Collected data entries:
_____

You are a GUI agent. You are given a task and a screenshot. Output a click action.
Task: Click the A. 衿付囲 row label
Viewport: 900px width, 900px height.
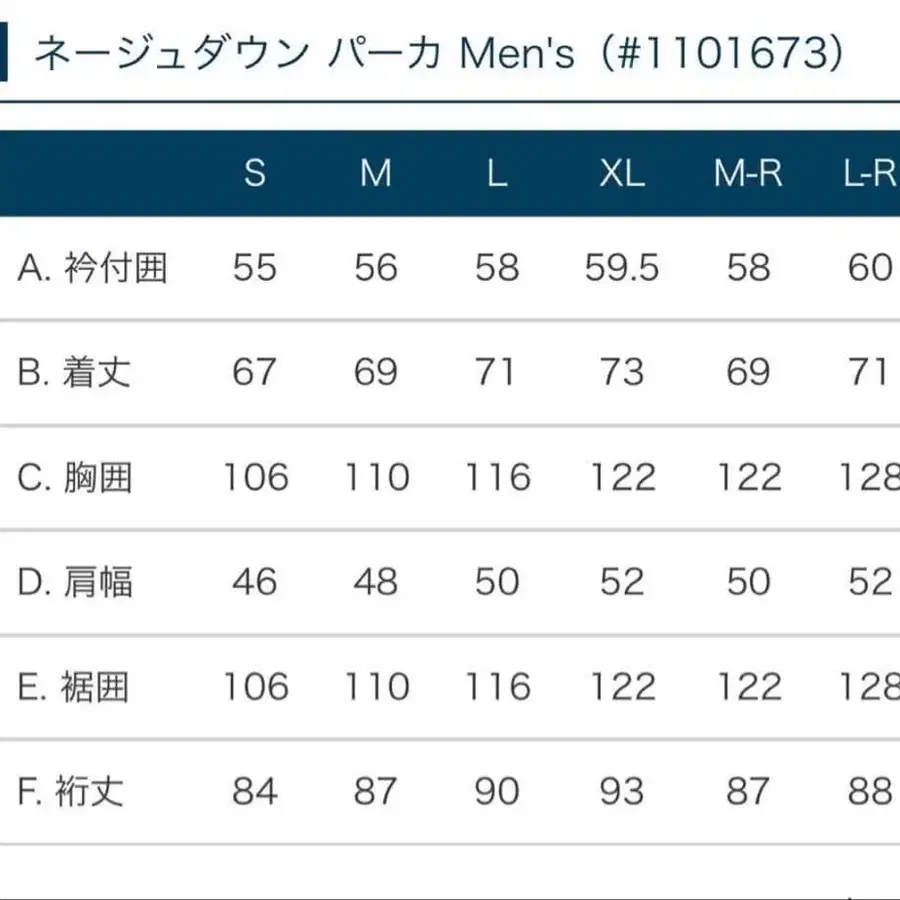tap(92, 268)
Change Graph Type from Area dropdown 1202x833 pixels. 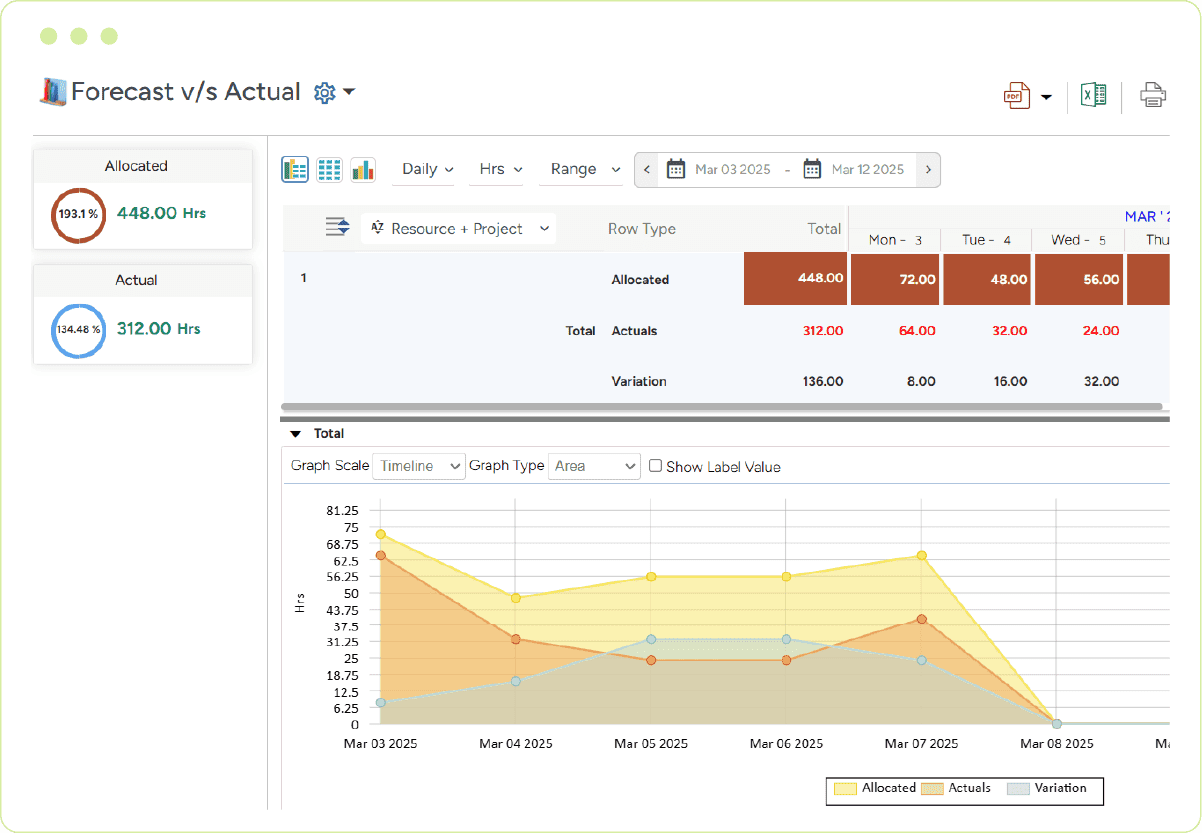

_____

Problem to work on: The data above must be written out again word for word, without its pictures.

Exercise solution:
You are a GUI agent. You are given a task and a screenshot. Output a click action.
Task: Click the A. 衿付囲 row label
Viewport: 900px width, 900px height.
tap(92, 268)
Change Graph Type from Area dropdown 1202x833 pixels. 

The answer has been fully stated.